On July 11, the phase Ib clinical study findings of XIANNUOXIN® were published online in a sub-journal of The Lancet, a worldwide authoritative medical journal. The study indicated that SIM0417 plus ritonavir showed a better therapeutic effect and was well tolerated across all subjects. There were no serious adverse events, or adverse events leading to drug discontinuation or study suspension. This is the first time that an anti-COVID-19 innovative drug developed in China has been published in a journal of The Lancet Group.

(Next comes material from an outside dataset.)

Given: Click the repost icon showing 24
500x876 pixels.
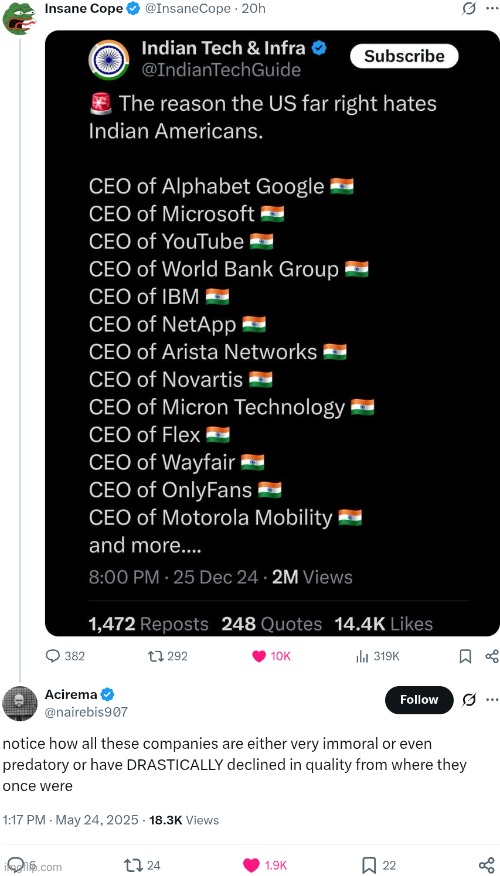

In 2019, The Lancet published a color picture of SARS-CoV-2 for the first time and continued to report the COVID-19 authoritatively
XIANNUOXIN® (Simnotrelvir Tablets/Ritonavir Tablets (co-packaged)), jointly developed by Simcere Pharmaceutical (2096. HK) and the institutes including Shanghai Institute of Materia Medica of the Chinese Academy of Sciences, is the first Class I 3CL anti-COVID-19 innovative drug specially approved by the National Medical Products Administration (NMPA) for marketing and is the first domestic innovative drug of Chinese "Anti-epidemic Toolbox" in this year.

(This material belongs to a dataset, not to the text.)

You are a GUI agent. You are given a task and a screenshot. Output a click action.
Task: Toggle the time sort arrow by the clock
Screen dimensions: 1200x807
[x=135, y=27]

The study published in the sub-journal of The Lancet was a randomized, double-blind, placebo-controlled, phase Ib clinical study in China aiming to evaluate the efficacy and safety of SIM0417 plus ritonavir in adults with COVID-19. It was led by Professor Lu Hongzhou, Director of the Third People's Hospital of Shenzhen, the National Clinical Medical Research Center for Infectious Diseases. The study indicated that SIM0417 plus ritonavir showed a better therapeutic effect and the 750 mg SIM0417 plus 100 mg ritonavir was selected as the recommended dose for large clinical trials.
The above sub-journal is known as The Lancet Regional Health - Western Pacific in full.
The screenshot of the publication on The Lancet Regional Health - Western Pacific
XIANNUOXIN® inhibits the 3CL protease required for viral replication and therefore restrains the ability of the virus to infect normal cells and to spread from the source. It was approved for marketing by the NMPA on January 28, and included in the Diagnosis and Treatment Protocol for Novel Coronavirus Pneumonia (Version 10) and the scope of national temporary medical insurance for COVID-19.
The paper indicated that the efficacy of SIM0417 showed a pure dose-response relationship. The viral load decrease from baseline in the high dose group was more significant compared with placebo, with a maximum mean difference from baseline of about 99.3% (2.16 ± 0.761 log10 copies/mL) (p = 0.0124) on Day 4. The proportion of positive SARS-CoV-2 in high and low dose groups was lower than the placebo at each post-treatment time point. The median time to sustained alleviation of COVID-19 symptoms was 2 days in high dose group versus 6 days in the placebo group.
The Lancet is one of the four most authoritative medical journals worldwide. The publication of the XIANNUOXIN® study in a sub-journal of The Lancet reflects that the international academic community pays attention to the R&D of anti-COVID-19 drugs in China and recognizes the safety and efficacy of XIANNUOXIN® demonstrated in this study. A 2/3 clinical trial with a large sample size initiated in the second half of 2022 has further confirmed the efficacy and safety of XIANNUOXIN®, with the specific data to be subsequently published in academic journals.